Work to be completed
Copy the lines running from the one that contains "At what coordinates" to the end of the entries below, exactly and with no pictures.

Source material
# # # # #

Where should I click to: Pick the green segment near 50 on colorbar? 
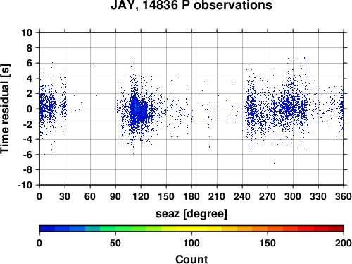coord(115,229)
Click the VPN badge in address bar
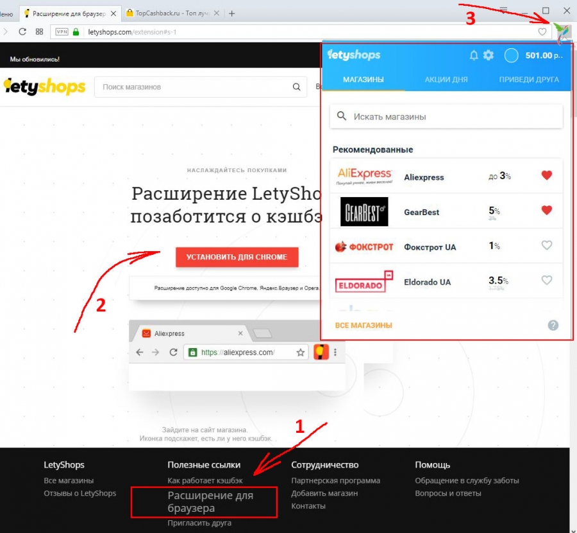This screenshot has height=533, width=577. click(x=62, y=31)
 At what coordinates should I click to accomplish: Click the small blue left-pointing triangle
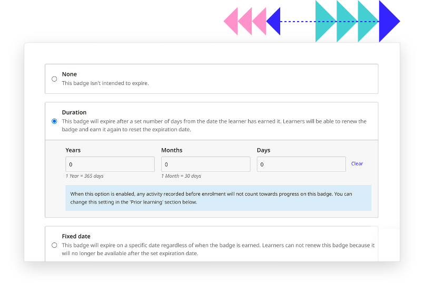tap(274, 22)
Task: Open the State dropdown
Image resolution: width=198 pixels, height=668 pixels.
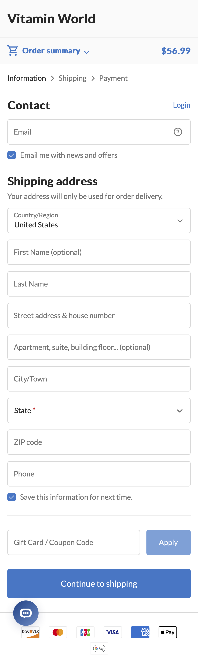Action: coord(99,410)
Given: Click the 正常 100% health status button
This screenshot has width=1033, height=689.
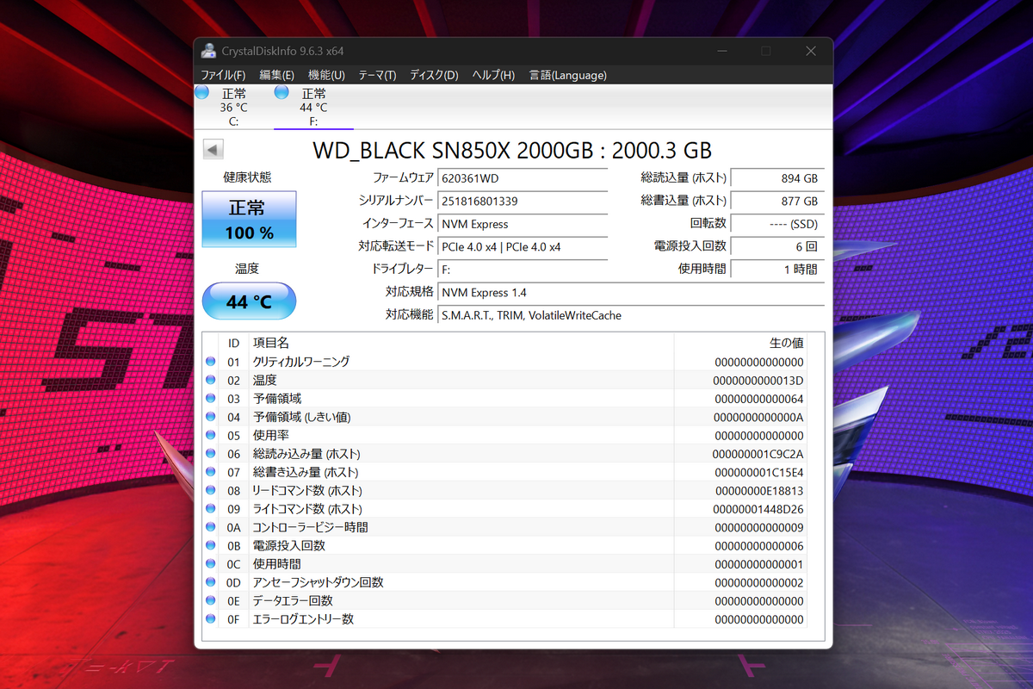Looking at the screenshot, I should (x=248, y=220).
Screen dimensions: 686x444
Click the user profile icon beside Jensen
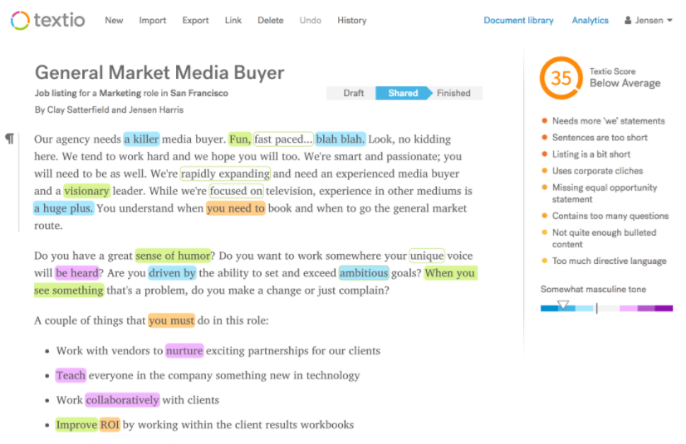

# # # # #

Final answer
 At what coordinates should I click to accomplish: Click the small blue left-pointing triangle
tap(274, 22)
Task: Open the State dropdown
Image resolution: width=198 pixels, height=668 pixels.
Action: coord(99,410)
Given: Click the 正常 100% health status button
This screenshot has width=1033, height=689.
Looking at the screenshot, I should (x=248, y=220).
Screen dimensions: 686x444
Click the user profile icon beside Jensen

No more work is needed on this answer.